Nih anak kayanya beneran minta disentil unyeng-unyengnya deh! Tadiii ajaa nyindir-nyindir, eh giliran disuruh masuk malah menolak! Dih. Perlu kesabaran ruangan timnas latihan bola untuk menghadapi si tuyull ini.
"Hah? Olahraga?" Lily menatap bingung ke arah bosnya yang mengedikkan bahu ringan dan menggeleng pelan, sebagai kode bahwa lelaki itu pun tidak tahu alasan Ethan ingin mengajak Lily.
"Saya memang mengajak Ethan untuk jogging pagi berdua, tapi tiba-tiba saja dia minta diantarkan ke apartemen kamu sebelumnya," terang Trevor.
Desahan pelan pun lolos dari bibir Lily setelah mendengarnya. "Ethan, kamu nggak bisa tiba-tiba datang ke rumah seseorang dan langsung mengajaknya begitu saja tanpa memberitahu terlebih dahulu," nasihat Lily.
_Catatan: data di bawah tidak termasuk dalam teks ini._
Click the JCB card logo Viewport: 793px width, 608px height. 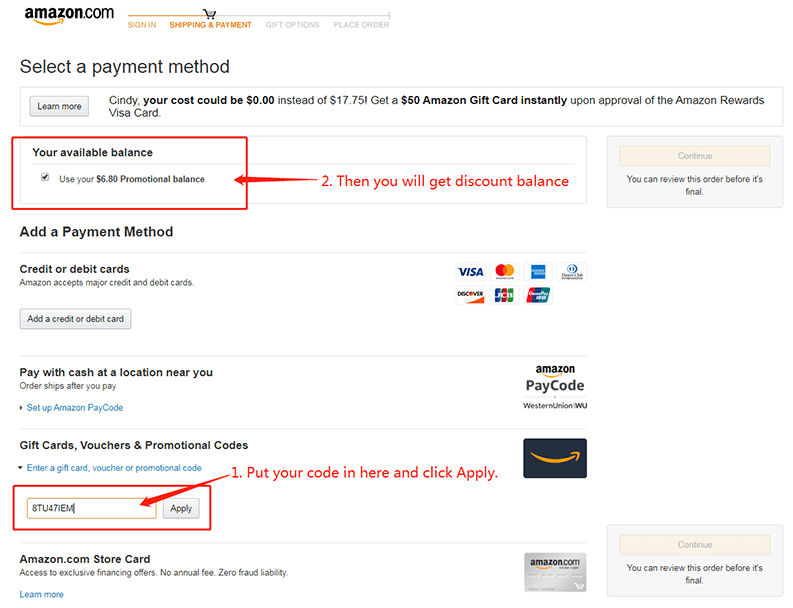[504, 296]
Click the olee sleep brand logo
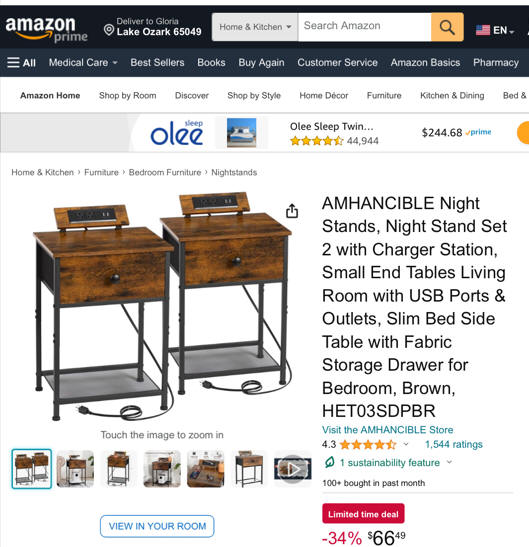 click(177, 133)
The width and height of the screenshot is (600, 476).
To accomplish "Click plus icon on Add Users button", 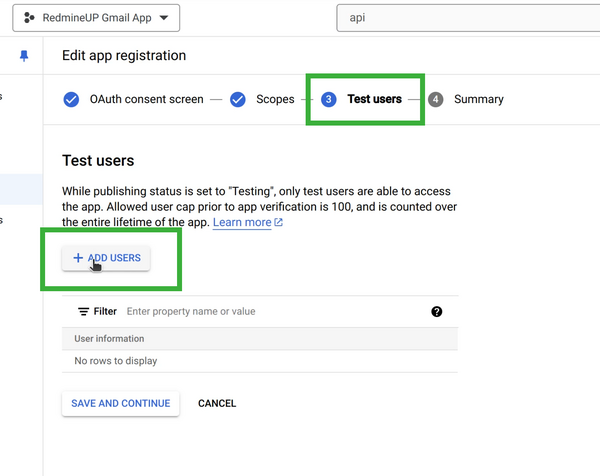I will [78, 258].
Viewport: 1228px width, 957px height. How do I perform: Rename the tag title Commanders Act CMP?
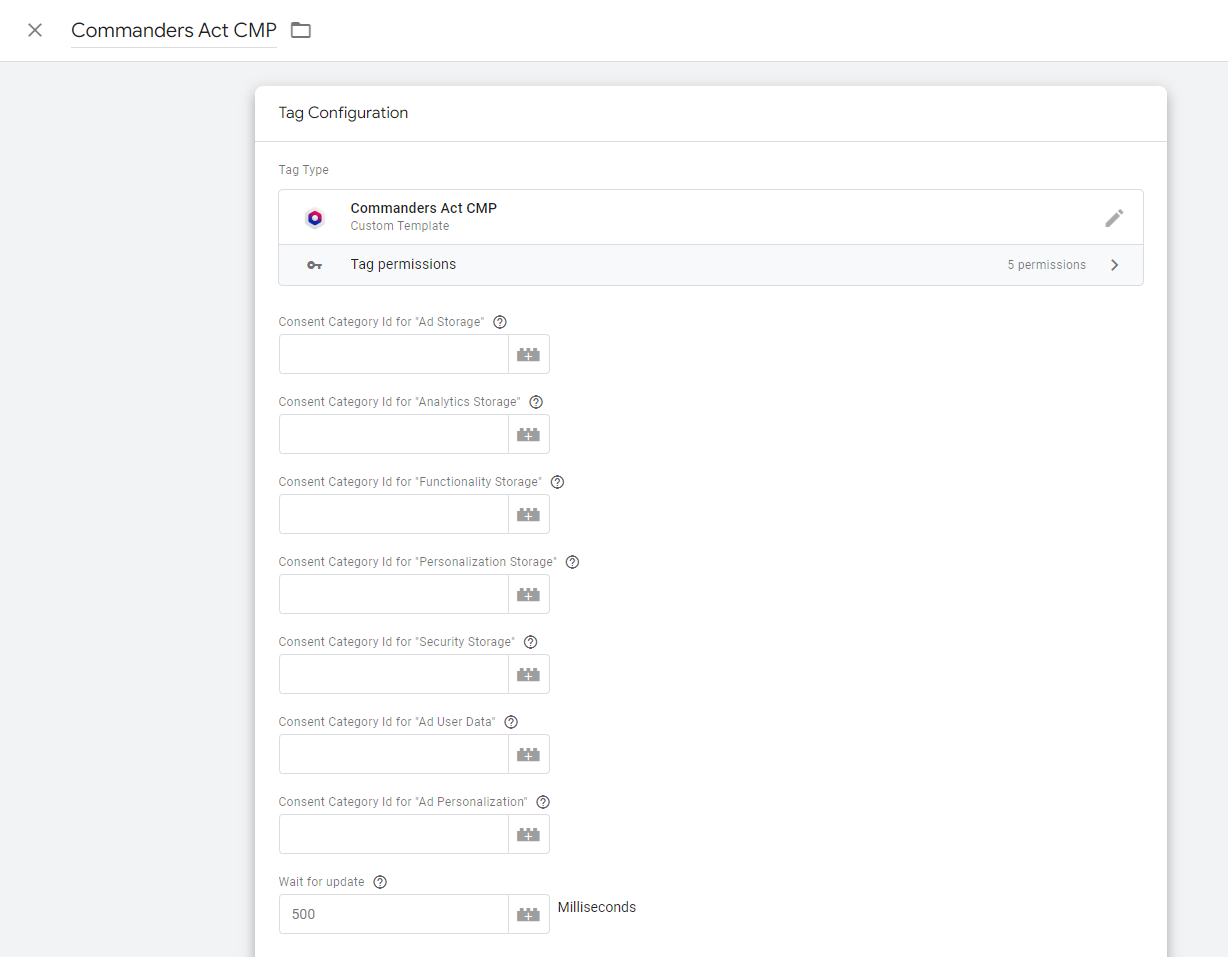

Bibir anak kecil itu pun sontak memberengut mendengar nada penolakan samar dari Lily. "Ck. Bilang aja kalau Tante Lily malas olahraga."
"Bukan gitu--"
"Ya kalau gitu apa susahnya sih bilang 'iya'?" sergah Ethan lagi. "Aku ke sini kan karena tujuannya baik, supaya Tante Lily sehat dengan berolahraga pagi. Ya kan, Dad?"
"Tapi kamu pun juga harus menghargai apa pun jawaban Tante Lily, Ethan," sahut cepat Trevor. "Termasuk jika Tante Lily menolaknya."
Ah, syukurlah tenyata Pak Trevor menempatkan diri sebagai penengah di sini,' pikir Lily lega. Sekarang ia tidak akan ragu menolaknya, karena bosnya itu sudah memberikan lampu hijau untuk jawaban apa pun.
Lily seakan lupa bahwa ia telah berniat untuk resign di hari Senin, dan masih merasa bahwa dirinya adalah sekretaris Trevor.
"Tapi setelah dipikir-pikir, ide kamu lucu juga, Ethan. Kalau kita berolah raga bersama, kelihatannya pasti seperti keluarga kecil bahagia. Benar kan, Lily?"